Ham, egg and mushroom quiche

Ham, egg and mushroom quiche

This delicious ham, egg and mushroom quiche is a great make ahead meal, which can be stored in the fridge for a couple of days until required.  I normally make a big one so that we can have it more than once either with a small salad, coleslaw or with potatoes.

Most of my recipes use very few ingredients, most of which you probably already have in your cupboards and are also very cheap to make.



200g plain flour

100g lard

pinch salt

75ml ice cold water


1 medium onion chopped

3 large mushrooms

3 slices of Iberico ham or whatever ham you have available or you can use a few slices of bacon chopped up.

150g grated cheese

4 eggs

75ml milk

150g grated cheddar cheese

1 tomato

Preheat your oven to 180 degrees / gas mark 4

Grease a 10″ flan tin or dish

Make up the pastry by adding flour, lard and salt together, rub with your finger tips to make into breadcrumbs.  Add the ice cold water and mix together with a knife.  Place to onside.
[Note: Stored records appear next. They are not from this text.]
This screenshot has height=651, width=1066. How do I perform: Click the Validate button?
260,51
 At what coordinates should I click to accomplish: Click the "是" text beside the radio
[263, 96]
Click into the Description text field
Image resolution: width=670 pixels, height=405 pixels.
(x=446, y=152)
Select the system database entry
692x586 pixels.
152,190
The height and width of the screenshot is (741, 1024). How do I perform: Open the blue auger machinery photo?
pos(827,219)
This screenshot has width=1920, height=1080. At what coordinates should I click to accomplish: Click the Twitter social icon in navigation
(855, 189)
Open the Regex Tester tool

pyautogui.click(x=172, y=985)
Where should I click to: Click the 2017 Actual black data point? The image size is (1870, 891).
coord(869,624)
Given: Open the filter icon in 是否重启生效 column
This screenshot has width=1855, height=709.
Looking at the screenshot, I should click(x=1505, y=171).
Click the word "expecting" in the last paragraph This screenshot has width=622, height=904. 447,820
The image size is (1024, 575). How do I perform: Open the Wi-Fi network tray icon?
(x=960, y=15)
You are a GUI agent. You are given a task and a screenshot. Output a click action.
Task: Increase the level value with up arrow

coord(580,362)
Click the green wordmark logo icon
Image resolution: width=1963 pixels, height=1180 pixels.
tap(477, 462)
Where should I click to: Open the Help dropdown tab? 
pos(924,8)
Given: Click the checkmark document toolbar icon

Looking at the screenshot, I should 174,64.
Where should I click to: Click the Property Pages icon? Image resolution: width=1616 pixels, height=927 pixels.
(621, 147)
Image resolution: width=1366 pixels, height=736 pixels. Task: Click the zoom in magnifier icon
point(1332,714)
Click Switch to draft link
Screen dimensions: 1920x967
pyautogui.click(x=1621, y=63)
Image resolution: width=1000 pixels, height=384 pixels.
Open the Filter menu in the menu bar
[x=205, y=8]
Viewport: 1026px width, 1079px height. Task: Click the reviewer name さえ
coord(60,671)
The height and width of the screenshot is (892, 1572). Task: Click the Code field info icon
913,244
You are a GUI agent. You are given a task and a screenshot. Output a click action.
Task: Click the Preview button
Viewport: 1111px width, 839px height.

Beat the eggs and milk and season. Put to onside so that it is ready for when needed.

In a frying pan add a dash of olive oil or whatever you use for frying.  When its heated add the onions and ham and cook for a few minutes, then add the mushrooms and cook for a further 3 to 4 minutes.

Place the filling into the flan base and even out covering the whole of the bottom.

Ham, egg and mushroom quiche

Pour over the egg mixture evenly and cover with the grated cheese.  Slice the tomato and place on the top.

Ham, egg and mushroom quiche

pop the quiche in a preheated oven and bake for 30 minutes.